Color rose in Plagueis’s cheeks. “The Jedi have long known that the dark side has been reawakened and cannot be checked by them. Now they have felt it on their own Coruscant.”

“Even so, we can’t continue to risk exposure,” Sidious said carefully.

Plagueis studied him. “You have more to say about this.”

“Master, would you consider training someone in the Sith arts to execute whatever missions are required?”

“Another Venamis? In defiance of our partnership?”

Sidious shook his head. “Not an apprentice; not someone who could ever aspire to become a true Sith Lord.
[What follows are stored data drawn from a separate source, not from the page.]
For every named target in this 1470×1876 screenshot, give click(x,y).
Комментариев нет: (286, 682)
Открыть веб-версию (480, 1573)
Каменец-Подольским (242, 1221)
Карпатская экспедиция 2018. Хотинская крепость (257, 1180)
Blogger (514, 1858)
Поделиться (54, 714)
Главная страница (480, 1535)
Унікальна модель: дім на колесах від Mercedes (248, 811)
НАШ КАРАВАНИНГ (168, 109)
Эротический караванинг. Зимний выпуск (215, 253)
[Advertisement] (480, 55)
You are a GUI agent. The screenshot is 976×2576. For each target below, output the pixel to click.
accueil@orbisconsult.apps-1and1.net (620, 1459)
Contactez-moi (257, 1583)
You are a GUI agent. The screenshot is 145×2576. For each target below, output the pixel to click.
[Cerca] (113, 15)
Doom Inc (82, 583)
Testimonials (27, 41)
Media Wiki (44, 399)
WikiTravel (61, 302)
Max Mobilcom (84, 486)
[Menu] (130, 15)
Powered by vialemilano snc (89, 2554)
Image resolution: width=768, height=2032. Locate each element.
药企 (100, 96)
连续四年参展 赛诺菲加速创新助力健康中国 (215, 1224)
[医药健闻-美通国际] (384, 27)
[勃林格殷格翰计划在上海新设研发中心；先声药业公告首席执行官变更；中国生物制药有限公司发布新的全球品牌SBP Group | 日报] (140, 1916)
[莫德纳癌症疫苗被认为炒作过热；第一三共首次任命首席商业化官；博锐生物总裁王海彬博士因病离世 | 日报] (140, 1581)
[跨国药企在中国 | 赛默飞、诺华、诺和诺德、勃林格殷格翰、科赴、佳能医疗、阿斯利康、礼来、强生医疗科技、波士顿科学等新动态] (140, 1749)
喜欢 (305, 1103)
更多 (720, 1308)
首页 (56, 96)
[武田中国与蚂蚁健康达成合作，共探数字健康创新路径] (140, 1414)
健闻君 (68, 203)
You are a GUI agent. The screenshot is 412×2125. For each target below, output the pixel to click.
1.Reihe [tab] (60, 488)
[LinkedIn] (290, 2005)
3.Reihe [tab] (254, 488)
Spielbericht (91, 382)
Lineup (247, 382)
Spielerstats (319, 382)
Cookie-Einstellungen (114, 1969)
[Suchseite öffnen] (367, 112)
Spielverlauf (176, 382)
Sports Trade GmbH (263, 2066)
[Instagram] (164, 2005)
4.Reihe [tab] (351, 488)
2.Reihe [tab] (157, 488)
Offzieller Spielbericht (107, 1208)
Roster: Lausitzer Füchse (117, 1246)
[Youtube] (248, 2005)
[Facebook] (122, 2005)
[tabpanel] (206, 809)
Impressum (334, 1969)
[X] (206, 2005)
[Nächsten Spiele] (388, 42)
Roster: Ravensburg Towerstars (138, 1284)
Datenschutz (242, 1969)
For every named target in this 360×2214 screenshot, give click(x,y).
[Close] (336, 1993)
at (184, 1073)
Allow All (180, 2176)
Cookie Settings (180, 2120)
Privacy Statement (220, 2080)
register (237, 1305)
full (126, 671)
But someone skilled in stealth and combat, who could be eliminated when no longer needed.”

Surprise shone in Plagueis’s eyes. “You already have someone in mind.”

“You instructed me to keep an eye out for beings who might prove helpful. I found such a one on Dathomir not a year ago. A male Dathomiri Zabrak infant.”

“Many Zabrak demonstrate strength in the Force. By nature, it would seem.”

“This infant does. The mother birthed two and sought to save one from the clutches of the Nightsisters, especially from one known as Talzin.”

“You purchased him?”

“Accepted him.”

“Where is he?”

“I brought him to the accounting facility that Damask Holdings maintains on Mustafar, and left him in the care of the custodial droids.”

Plagueis closed his eyes briefly. Mustafar had served as a place to dispose of enemies and evidence long before Boss Cabra’s reclamation station had been made available to Hego Damask and others.

“And the mother?” he asked.

“Alive — for now.”

“Might not this Talzin pursue the infant?”

Sidious looked inward. “She may.”

Plagueis growled in irritation. “Then it will be your business if she does.”

Sidious bowed his head in acceptance.

“Leave the infant on Mustafar in the care of the droids,” Plagueis added at last, “but begin to train him. Inure him to pain, Lord Sidious, so that he will be able to serve us fully. Should his Force talents fail to mature, eliminate him. But if he measures up, relocate him at your discretion to Orsis. There you will find an elite training center operated by a Falleen combat specialist named Trezza. He and I have had dealings. Trezza will raise the Zabrak to be fierce but steadfast in his loyalty. You, however, will supervise his training in the dark side. Do not speak of the Sith or our plans until he has proven himself. And do not deploy him against any of our salient enemies until I have had a chance to evaluate him.”

Sidious inclined his head. “I understand, Master.”

“The Force provides, Sidious,” Plagueis said after a moment. “As nature provides more male beings in the aftermath of war, the Force, ever mindful of balance, provides beings strong in the dark side when light has ruled for too long. This Zabrak bodes well.”

“The Sith Lords who follow us will pay tribute to your wisdom, Master,” Sidious said in earnestness.

Plagueis stood and touched him on the shoulder. “No, Lord Sidious. Because we are the end of the line.” He gestured broadly. “Everything done here has been for a single purpose: to extend our reign indefinitely.”